_Requests_.
(a) Reproduce a portion of the mt7915 thermal patch discussion below. Begin at the words that contain "I don't think" and stop after "differnt cooling state.".
(b) For each statement about the mt7915 thermal patch discussion below, say whether it agrees with the text. Answer yes or no, and quote the deciding words exactly. (i) The patch changes a single file, with 10 insertions and 8 deletions. (ii) The dev_err call is added so that invalid settings are easier to spot in dmesg. (iii) The writer believes that keeping the check requiring the previous cooling state to differ from the new one causes no trouble for users.

_Text segment_.
===============
I don't think there is any conflict between your comment and second
change. If we keep the check that previous cooling state shall be
different from the new cooling state, this will bother users who only
wants to change the temp1_crit but not the cur_state. It is
unreasonable for the user, if they wants the new temp1_crit to take
effect in the firmware, they must set a differnt cooling state.

 
> > 3. Add dev_err so that it is easier to see invalid setting while
> > looking at dmesg.
> > 
> > Fixes: 771cd8d4c369 ("mt76: mt7915e: Fix degraded performance after
> > temporary overheat")
> > Co-developed-by: Ryder Lee <ryder.lee@mediatek.com>
> > Signed-off-by: Ryder Lee <ryder.lee@mediatek.com>
> > Signed-off-by: Howard Hsu <howard-yh.hsu@mediatek.com>
> > ---
> >   .../net/wireless/mediatek/mt76/mt7915/init.c   | 18 ++++++++++---
> > -----
> >   1 file changed, 10 insertions(+), 8 deletions(-)
> > 
> > diff --git a/drivers/net/wireless/mediatek/mt76/mt7915/init.c
> > b/drivers/net/wireless/mediatek/mt76/mt7915/init.c
> > index c810c31fbd6e..abeecf15f1c8 100644
> > --- a/drivers/net/wireless/mediatek/mt76/mt7915/init.c
> > +++ b/drivers/net/wireless/mediatek/mt76/mt7915/init.c
> > @@ -131,14 +131,17 @@ mt7915_thermal_set_cur_throttle_state(struct
> > thermal_cooling_device *cdev,
> >   	u8 throttling = MT7915_THERMAL_THROTTLE_MAX - state;
> >   	int ret;
> >   
> > -	if (state > MT7915_CDEV_THROTTLE_MAX)
> > +	if (state > MT7915_THERMAL_THROTTLE_MAX) {
> > +		dev_err(phy->dev->mt76.dev,
> > +			"please specify a valid throttling state\n");
> >   		return -EINVAL;
> > +	}
> >   
> > -	if (phy->throttle_temp[0] > phy->throttle_temp[1])
> > -		return 0;
> > -
> > -	if (state == phy->cdev_state)
===============
_Information supplied_.
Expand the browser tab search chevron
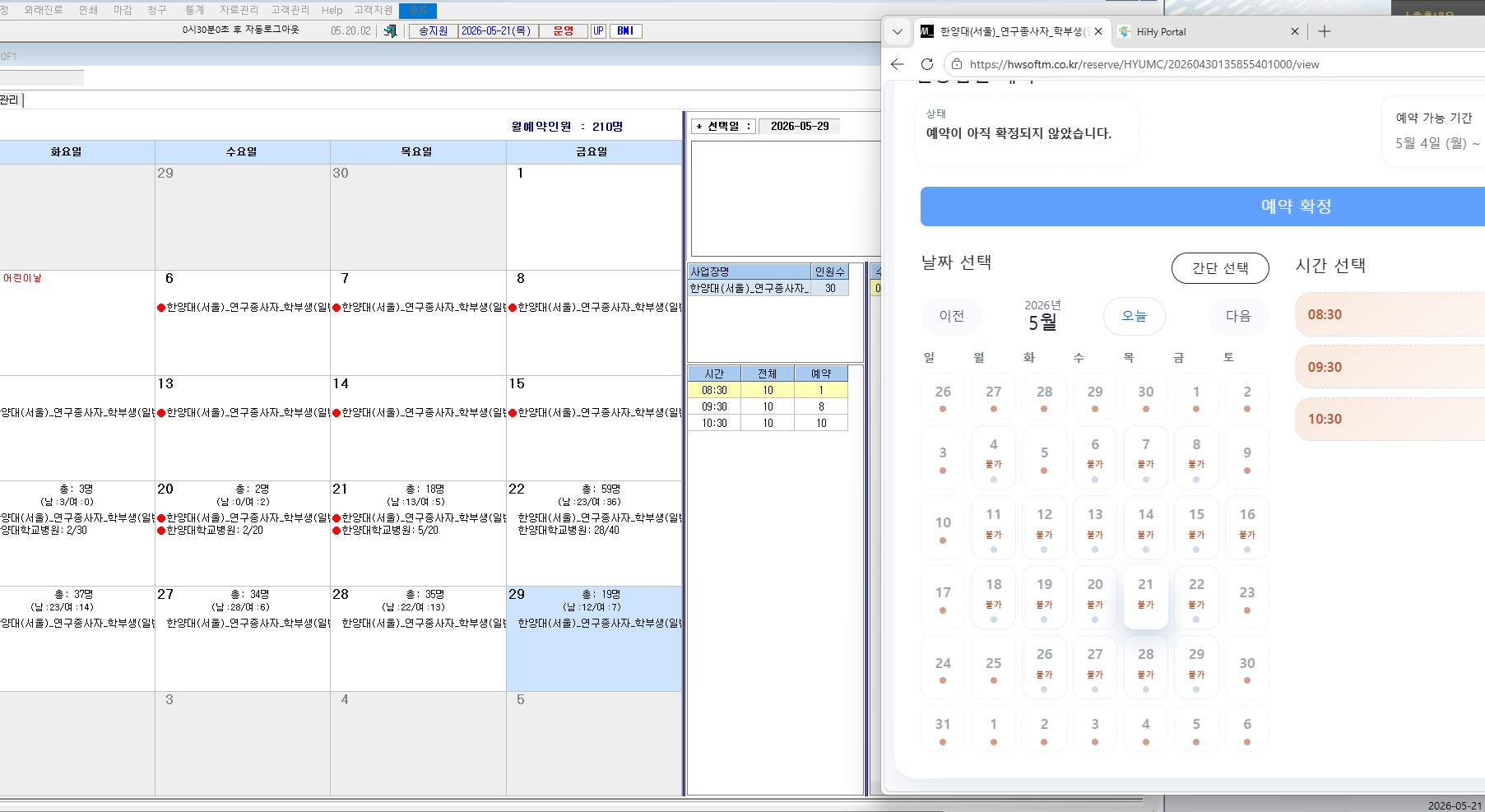Screen dimensions: 1485x812 point(898,31)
===============
_Outputs by task_.
(a)
I don't think there is any conflict between your comment and second
change. If we keep the check that previous cooling state shall be
different from the new cooling state, this will bother users who only
wants to change the temp1_crit but not the cur_state. It is
unreasonable for the user, if they wants the new temp1_crit to take
effect in the firmware, they must set a differnt cooling state.

(b)
(i) Yes: "1 file changed, 10 insertions(+), 8 deletions(-)"
(ii) Yes: "Add dev_err so that it is easier to see invalid setting"
(iii) No: "this will bother users"